State how many rows below contain the string "Facebook". Reply with the number alone.

DATASET EXCERPTS:
========

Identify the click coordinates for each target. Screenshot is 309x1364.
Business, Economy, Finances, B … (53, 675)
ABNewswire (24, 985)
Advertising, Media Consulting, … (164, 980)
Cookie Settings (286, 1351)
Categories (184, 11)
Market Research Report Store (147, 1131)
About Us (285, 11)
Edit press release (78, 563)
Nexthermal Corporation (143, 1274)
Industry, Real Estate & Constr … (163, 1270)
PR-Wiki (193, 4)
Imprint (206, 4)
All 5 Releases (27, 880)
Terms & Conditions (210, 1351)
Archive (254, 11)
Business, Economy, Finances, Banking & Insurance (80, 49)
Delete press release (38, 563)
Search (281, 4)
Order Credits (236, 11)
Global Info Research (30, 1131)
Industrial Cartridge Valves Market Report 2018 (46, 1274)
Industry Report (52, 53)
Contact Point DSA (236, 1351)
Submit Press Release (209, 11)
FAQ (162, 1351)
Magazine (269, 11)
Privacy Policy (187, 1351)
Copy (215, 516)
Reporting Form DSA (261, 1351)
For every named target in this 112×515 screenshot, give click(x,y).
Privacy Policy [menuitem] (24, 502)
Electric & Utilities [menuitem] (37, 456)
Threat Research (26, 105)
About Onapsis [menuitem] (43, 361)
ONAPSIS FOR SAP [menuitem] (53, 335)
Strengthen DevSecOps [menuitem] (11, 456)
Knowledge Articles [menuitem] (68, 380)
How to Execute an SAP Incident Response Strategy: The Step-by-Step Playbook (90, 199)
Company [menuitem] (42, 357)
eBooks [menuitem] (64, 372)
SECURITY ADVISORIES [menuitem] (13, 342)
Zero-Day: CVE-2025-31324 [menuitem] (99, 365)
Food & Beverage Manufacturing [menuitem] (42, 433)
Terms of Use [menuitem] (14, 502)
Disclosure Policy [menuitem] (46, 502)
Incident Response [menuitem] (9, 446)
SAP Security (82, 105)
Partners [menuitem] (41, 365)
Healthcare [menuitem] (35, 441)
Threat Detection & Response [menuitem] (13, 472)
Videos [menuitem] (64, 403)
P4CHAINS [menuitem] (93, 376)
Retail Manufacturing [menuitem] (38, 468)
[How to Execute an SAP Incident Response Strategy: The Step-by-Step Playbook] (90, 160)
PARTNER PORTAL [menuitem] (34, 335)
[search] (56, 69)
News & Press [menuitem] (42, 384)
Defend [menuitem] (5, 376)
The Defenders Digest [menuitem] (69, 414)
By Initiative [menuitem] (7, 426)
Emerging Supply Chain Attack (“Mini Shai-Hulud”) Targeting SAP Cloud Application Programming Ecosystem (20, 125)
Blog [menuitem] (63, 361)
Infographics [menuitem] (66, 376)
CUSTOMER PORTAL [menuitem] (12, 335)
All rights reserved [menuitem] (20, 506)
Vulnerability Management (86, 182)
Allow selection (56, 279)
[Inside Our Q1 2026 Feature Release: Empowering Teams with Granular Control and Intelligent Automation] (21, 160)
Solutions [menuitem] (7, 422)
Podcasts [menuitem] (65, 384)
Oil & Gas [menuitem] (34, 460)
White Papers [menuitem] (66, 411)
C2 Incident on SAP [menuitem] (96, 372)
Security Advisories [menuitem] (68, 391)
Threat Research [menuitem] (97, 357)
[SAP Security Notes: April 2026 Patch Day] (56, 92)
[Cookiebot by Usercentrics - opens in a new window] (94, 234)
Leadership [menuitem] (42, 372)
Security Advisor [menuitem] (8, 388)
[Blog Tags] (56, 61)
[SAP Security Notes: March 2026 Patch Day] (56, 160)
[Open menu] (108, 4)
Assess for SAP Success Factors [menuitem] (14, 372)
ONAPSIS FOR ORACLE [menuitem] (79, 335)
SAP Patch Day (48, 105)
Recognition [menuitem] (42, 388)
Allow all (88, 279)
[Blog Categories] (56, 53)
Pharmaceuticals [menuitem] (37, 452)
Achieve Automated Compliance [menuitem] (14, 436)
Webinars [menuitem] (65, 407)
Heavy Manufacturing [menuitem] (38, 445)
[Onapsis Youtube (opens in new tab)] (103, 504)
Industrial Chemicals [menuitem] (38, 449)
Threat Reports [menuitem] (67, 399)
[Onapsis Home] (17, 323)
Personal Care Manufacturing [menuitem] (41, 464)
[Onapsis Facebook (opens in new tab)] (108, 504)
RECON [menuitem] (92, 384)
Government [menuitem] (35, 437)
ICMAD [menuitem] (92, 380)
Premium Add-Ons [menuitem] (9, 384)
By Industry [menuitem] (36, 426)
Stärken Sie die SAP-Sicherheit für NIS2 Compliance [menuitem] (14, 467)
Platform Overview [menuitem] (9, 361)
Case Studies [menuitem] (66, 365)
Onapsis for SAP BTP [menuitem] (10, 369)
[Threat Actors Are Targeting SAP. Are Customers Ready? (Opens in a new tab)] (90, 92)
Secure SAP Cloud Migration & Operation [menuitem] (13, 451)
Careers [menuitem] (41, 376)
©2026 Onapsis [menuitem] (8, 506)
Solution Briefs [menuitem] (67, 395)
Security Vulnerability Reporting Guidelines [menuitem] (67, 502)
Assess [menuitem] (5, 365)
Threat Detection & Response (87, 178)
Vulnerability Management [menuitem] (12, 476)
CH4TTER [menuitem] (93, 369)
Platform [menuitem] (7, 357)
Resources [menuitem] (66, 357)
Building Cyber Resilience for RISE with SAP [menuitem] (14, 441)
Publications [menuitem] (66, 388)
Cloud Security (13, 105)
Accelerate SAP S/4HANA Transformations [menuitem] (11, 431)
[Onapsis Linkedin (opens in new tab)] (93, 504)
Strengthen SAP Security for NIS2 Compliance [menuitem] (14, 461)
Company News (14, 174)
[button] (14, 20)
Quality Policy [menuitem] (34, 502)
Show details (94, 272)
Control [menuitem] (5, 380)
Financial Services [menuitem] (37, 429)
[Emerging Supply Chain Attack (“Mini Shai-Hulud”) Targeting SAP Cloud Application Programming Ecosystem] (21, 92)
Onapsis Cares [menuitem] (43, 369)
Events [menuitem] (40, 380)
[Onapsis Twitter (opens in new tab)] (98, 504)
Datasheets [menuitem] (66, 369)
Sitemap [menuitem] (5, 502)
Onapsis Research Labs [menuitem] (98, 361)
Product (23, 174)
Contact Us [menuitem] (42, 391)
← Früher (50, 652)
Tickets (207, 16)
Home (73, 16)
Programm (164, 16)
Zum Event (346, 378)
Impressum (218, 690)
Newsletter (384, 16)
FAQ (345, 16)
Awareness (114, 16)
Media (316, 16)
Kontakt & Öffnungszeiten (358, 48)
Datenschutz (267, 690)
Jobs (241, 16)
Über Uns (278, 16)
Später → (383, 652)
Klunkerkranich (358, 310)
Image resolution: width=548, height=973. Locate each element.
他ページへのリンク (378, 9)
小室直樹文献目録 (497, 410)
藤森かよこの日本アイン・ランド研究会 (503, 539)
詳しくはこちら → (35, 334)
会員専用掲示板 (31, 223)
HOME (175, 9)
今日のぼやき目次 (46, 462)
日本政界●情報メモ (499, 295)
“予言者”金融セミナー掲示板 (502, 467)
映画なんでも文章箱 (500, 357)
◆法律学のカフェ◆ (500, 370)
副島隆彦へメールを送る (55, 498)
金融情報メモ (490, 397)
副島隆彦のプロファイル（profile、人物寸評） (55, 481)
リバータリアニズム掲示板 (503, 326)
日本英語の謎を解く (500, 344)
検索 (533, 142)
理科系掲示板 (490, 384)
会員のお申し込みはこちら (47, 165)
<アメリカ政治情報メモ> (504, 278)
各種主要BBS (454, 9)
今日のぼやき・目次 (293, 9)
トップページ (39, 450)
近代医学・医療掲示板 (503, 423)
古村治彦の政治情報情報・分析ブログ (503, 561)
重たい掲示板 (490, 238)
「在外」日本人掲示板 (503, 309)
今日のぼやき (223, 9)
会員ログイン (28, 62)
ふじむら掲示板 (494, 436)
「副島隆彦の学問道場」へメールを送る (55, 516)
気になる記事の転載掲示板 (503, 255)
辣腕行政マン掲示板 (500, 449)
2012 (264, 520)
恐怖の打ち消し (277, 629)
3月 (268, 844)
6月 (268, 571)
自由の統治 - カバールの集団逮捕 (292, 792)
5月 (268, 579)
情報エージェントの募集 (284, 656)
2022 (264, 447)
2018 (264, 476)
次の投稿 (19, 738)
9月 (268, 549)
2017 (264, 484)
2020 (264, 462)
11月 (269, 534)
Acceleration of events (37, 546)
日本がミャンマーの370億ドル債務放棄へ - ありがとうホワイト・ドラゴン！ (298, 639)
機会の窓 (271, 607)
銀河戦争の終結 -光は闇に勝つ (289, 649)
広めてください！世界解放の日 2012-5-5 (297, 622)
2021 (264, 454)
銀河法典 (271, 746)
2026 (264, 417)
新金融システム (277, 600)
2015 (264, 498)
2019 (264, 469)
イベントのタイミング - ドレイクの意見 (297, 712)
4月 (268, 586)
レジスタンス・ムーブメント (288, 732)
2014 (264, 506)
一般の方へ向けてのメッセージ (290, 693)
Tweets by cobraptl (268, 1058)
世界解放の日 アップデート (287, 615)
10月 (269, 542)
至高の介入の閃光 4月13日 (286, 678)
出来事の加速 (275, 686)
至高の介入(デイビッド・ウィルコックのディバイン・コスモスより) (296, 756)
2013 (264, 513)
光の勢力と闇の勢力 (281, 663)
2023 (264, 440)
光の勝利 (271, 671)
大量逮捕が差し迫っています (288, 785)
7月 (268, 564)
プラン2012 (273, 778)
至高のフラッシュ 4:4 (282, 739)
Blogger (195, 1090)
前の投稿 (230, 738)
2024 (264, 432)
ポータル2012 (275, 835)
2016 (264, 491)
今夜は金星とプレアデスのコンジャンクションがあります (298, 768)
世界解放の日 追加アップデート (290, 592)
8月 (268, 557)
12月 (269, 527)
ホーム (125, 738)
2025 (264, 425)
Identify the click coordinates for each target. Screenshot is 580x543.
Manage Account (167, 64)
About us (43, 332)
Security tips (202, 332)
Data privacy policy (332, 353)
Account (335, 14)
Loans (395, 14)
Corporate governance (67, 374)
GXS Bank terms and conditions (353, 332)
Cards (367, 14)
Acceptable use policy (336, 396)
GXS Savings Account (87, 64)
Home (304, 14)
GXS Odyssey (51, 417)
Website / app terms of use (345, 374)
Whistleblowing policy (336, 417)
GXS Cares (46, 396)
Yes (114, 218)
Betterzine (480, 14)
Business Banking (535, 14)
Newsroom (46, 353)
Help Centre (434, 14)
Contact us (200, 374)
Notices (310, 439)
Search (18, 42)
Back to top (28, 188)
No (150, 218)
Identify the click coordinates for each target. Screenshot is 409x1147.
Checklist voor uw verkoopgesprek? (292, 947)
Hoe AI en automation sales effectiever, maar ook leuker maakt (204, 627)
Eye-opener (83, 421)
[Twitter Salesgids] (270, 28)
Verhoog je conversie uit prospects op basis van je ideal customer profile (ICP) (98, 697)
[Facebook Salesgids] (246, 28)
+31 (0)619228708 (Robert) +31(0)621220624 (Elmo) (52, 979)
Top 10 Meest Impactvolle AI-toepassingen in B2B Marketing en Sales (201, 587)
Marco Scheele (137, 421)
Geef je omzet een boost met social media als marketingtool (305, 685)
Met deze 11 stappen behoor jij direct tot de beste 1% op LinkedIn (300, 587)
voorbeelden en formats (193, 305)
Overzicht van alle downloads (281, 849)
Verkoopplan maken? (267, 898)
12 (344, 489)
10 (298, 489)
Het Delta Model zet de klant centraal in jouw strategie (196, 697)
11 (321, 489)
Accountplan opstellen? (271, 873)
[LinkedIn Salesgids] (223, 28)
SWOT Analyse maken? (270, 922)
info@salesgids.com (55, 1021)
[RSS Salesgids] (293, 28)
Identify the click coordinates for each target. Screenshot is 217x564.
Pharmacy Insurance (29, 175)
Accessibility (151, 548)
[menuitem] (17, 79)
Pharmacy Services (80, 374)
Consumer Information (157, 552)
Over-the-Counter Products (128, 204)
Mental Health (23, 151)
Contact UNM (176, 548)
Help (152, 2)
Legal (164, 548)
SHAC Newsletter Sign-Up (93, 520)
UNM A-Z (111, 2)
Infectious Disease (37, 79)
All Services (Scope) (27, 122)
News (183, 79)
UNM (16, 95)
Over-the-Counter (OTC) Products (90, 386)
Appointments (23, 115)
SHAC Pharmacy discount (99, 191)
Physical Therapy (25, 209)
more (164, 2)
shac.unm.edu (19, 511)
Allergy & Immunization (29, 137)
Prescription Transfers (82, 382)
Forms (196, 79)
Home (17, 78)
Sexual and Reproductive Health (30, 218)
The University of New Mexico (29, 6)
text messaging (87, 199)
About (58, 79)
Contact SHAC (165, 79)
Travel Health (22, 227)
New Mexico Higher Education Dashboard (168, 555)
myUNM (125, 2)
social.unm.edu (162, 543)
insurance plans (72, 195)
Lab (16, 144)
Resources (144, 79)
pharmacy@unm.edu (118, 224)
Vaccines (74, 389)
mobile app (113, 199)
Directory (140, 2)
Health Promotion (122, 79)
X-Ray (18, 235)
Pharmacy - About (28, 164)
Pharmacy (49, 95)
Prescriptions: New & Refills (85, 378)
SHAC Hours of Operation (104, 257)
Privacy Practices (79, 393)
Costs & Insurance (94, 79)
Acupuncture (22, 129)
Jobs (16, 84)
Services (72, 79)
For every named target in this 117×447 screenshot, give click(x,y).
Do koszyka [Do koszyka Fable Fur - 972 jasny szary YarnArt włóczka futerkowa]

========

ANSWER FOR THIS EXERCISE: 2